Both visually salient and top-down information are important in eye movement control, but their relative roles in the planning of daily saccades are unclear. We investigated the effect of peripheral vision loss on saccadic behaviors in patients with tunnel vision (visual field diameters 7°–16°) in visual search and real-world walking experiments. The patients made up to two saccades per second to their pre-saccadic blind areas, about half of which had no overlap between the post- and pre-saccadic views. In the visual search experiment, visual field size and the background (blank or picture) did not affect the saccade sizes and direction of patients (n=9). In the walking experiment, the patients (n=5) and normal controls (n=3) had similar distributions of saccade sizes and directions. These findings might provide a clue about the extent of the top-down mechanism influence on eye movement control.

Introduction

Salient visual stimuli in peripheral visual fields (VF) are regarded as important triggers and targets for saccades, which are usually referred as bottom-up information. Models have been proposed to predict eye movements in visual search based on the salient features (Foulsham & Underwood, 2008; Itti, 2005; Itti & Koch, 2000; Najemnik & Geisler, 2005; Pomplun, Reingold, & Shen, 2003). However, studies of eye movement in natural situations have suggested that many eye movements are proactive (not induced by salient stimuli) rather than reactive (induced by salient stimuli) (Hayhoe & Ballard, 2005; Land & Furneaux, 1997). It has been argued that top-down information (e.g. prior knowledge, intention) provides important guidance to eye movements (Land, Mennie, & Rusted, 1999; Wolfe, 1994; Wolfe, Butcher, Lee, & Hyle, 2003). Readers can refer to papers by Henderson and Rothkopf et al for comprehensive reviews of bottom-up and top-down models regarding eye movement control (Henderson, 2003; Rothkopf, Ballard, & Hayhoe, 2007).

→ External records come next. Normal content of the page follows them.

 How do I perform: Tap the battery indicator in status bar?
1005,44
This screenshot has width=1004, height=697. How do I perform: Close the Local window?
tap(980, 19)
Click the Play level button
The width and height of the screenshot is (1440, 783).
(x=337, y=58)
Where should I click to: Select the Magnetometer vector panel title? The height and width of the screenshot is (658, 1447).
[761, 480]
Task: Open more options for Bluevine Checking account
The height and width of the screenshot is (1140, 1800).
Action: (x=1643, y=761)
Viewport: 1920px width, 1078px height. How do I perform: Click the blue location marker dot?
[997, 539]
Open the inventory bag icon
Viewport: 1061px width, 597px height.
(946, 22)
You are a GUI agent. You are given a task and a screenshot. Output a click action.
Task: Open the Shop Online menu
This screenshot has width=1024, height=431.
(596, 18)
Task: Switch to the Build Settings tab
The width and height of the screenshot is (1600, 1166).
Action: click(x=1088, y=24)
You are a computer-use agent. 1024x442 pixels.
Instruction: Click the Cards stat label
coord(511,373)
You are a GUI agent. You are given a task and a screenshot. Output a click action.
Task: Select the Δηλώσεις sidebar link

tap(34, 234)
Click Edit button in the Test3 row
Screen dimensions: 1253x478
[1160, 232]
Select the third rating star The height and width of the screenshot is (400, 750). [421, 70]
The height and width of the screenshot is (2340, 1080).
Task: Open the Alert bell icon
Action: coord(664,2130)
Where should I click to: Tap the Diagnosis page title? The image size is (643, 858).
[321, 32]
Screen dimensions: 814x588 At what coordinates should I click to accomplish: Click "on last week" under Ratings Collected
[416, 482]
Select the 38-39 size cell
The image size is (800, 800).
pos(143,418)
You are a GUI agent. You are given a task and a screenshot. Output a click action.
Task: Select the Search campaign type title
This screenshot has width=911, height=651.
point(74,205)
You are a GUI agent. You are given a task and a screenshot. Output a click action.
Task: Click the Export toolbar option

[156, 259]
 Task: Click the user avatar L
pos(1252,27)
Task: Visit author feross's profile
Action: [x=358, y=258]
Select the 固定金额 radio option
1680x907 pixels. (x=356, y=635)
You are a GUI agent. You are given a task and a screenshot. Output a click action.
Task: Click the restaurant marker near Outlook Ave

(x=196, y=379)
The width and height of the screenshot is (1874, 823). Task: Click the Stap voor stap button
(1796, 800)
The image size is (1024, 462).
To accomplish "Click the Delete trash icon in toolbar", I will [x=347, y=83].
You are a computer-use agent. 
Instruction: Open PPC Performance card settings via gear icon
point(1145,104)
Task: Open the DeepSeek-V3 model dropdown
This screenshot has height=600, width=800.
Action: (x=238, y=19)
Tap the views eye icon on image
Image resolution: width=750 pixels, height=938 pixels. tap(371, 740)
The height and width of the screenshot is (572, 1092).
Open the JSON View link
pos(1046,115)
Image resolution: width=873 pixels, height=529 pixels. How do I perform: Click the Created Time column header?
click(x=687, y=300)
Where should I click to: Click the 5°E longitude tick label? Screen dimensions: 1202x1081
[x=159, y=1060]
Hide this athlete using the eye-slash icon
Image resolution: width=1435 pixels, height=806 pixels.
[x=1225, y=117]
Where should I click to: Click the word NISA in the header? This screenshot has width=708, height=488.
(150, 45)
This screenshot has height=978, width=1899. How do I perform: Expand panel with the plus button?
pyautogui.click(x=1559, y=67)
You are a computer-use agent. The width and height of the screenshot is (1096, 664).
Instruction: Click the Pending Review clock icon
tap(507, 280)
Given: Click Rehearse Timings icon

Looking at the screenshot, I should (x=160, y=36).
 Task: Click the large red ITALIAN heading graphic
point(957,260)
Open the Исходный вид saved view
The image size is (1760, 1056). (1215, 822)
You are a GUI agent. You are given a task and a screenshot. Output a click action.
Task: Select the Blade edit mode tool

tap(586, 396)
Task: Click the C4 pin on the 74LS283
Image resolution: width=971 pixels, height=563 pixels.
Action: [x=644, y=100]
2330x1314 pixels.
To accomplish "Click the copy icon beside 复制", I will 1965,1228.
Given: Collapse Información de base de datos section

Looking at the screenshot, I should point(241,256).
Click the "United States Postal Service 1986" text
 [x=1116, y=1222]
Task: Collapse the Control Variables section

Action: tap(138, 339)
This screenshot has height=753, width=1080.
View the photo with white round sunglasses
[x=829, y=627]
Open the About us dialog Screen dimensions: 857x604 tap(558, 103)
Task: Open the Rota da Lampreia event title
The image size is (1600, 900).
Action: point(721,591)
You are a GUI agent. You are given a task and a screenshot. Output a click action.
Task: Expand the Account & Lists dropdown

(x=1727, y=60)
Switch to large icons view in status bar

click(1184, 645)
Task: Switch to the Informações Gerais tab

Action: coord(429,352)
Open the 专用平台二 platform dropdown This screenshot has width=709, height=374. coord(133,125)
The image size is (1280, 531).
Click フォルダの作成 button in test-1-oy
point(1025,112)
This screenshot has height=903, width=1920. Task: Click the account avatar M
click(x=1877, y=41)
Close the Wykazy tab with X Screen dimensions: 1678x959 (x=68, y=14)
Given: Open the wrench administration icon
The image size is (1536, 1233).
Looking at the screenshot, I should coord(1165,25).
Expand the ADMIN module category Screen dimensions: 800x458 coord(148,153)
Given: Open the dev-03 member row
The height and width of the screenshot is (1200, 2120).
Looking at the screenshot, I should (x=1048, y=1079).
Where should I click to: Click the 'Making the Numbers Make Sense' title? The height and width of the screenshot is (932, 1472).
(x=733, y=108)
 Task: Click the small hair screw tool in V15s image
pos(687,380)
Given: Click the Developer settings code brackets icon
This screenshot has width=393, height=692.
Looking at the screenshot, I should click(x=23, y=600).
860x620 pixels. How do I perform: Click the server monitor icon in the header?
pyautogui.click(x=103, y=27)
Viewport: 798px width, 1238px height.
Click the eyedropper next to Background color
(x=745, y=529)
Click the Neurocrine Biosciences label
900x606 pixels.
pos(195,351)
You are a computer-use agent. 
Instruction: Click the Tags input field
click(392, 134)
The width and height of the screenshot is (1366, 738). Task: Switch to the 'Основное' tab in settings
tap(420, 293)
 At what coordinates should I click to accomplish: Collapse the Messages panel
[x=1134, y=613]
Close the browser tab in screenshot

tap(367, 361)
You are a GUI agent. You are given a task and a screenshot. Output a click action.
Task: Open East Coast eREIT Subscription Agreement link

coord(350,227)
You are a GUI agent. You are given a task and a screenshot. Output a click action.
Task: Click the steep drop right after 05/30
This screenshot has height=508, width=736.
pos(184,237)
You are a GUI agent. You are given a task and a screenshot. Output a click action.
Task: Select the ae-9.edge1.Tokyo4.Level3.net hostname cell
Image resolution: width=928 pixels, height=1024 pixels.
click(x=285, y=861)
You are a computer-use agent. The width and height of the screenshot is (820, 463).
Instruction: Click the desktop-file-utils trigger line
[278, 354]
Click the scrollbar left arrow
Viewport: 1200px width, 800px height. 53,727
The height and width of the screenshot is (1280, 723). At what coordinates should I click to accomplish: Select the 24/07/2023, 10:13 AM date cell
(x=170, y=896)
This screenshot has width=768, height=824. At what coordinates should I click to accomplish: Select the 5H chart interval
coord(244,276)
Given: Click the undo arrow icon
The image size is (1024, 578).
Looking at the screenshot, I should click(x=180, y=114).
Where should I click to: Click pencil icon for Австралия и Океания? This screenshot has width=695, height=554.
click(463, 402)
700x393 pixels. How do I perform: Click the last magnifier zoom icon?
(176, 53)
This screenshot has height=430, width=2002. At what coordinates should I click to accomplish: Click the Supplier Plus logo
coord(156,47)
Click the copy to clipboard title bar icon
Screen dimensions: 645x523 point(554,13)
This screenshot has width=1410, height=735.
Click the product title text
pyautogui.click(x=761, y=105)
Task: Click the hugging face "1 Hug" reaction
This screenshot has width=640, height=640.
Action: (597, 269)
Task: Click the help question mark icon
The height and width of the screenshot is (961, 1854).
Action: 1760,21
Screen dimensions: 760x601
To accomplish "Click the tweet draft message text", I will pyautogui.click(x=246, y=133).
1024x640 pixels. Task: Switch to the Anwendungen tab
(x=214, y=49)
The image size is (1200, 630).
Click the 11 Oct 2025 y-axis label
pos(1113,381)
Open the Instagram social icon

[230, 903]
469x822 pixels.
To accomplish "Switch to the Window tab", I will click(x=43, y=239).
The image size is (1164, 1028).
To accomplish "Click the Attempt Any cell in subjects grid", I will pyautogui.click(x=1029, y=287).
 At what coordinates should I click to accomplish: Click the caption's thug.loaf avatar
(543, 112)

It appears that bottom-up and top-down information may both play important roles in saccade planning (Foulsham & Underwood, 2008; Henderson, 2003), but it is still unknown how each of them is weighted and how they interact in eye movement control for daily activities in the real world. The respective influences of visual salience and top-down information on the hundreds of thousands of daily saccades are usually difficult to differentiate, as both often exist simultaneously. Gaze-contingent paradigms have been used to control visual salience shown on displays by simulating peripheral and central vision loss (Cornelissen, Bruin, & Kooijman, 2005; Geisler, Perry, & Najemnik, 2006; Pomplun, Reingold, & Shen, 2001). It was found that, when stimuli were only visible within a small window (e.g. 5° in diameter) contingent to gaze, subjects sometimes made saccades that were beyond the restricted windows (Cornelissen et al., 2005; Pomplun et al., 2001). It is unknown whether these beyond window saccades to featureless areas were generated purely through a top-down mechanism, because in reality even the black area outside the visible window is usually distinguishable from the surrounding. When having an instantaneous image of a blank gap between current gaze point and the search area boundary, it is possible that subjects make beyond window saccades to reveal un-visited spots. The un-visited yet visible area can also be considered as a piece of bottom-up information guiding eye movement. So, it remains ambiguous what mechanisms may be involved in such beyond window saccades by normally sighted people in the gaze-contingent studies. To completely block particular visual information (central or peripheral) and investigate its effect on eye movement, studying patients with VF loss due to eye diseases may offer an effective approach, especially in outdoor environments, where a gaze contingent system is difficult to implement.

We analyzed eye movement data from patients with severely restricted peripheral fields (tunnel vision) which we collected in a visual search experiment and a real-world walking experiment for the purpose of visual aid development. Surprisingly, we found that these patients frequently made one or two saccades per second beyond their residual VFs. Some questions that can be raised from this finding are: What is the visual experience like when they saccade to pre-saccadic blind locations? Why are so many beyond-VF saccades generated? How is the world represented in patients’ brains when they sample the world as if viewing through discrete “holes”?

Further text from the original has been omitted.